Taking good Ukemi
I can fall well, he can be confident to throw me anyway, anywhere, anyhow, anytime and usually I can ukemi well enough to be unscathed. This is because I abandon. If I continue to hold as firmly and stiffly as I did 3 years back, I will not be able to feel his technique and his movement well enough to know when to ukemi. I would still be that ‘small fella with strong grip’. I learned to abandon myself when I am Harry sensei’s uke. I abandon safety, and trust him completely to ensure that I will not get injured. It was certainly not easy, there were times where I doubted or lapsed in concentration for a split second and took very bad ukemi from sensei. So when I reflect back, the more I abandon my doubts, and when I abandon those stuffs, I picked up more valuable lessons.
What prompted me to write about abandonment is I see how easy Harry sensei shrug off my seemingly vise like grip on him. Nobody can hold him down, and yet he is able to hold bigger guys down. I see his movement and realised that he literally holds on to nothing. and since he holds nothing, nothing can hold him. He simply shrug off any form of grip. I guess at his age, he has pretty much seen everything life has to throw at him and he pretty much have nothing much to hold on to.

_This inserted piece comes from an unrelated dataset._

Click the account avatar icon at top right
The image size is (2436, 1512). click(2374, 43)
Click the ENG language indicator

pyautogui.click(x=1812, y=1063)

But in that simplistically reductionistic, negative perspective is an amazingly powerful movement. Sure, he is not perfect, and I’ve seen him makes mistakes and he can and will die. so? It is his abandonment of any concept or reason that allows him to dispatch his uke off so easily. His abandonment of worldly stuffs and materials allows him to connect deeply with things that matters more, like his centre. It’s easy to mistake abandonment with aloofness, but those are world apart, abandonment means bringing presence into every situation, every dimension. Aloofness is, high in cloud nine, being insensitive to relationships.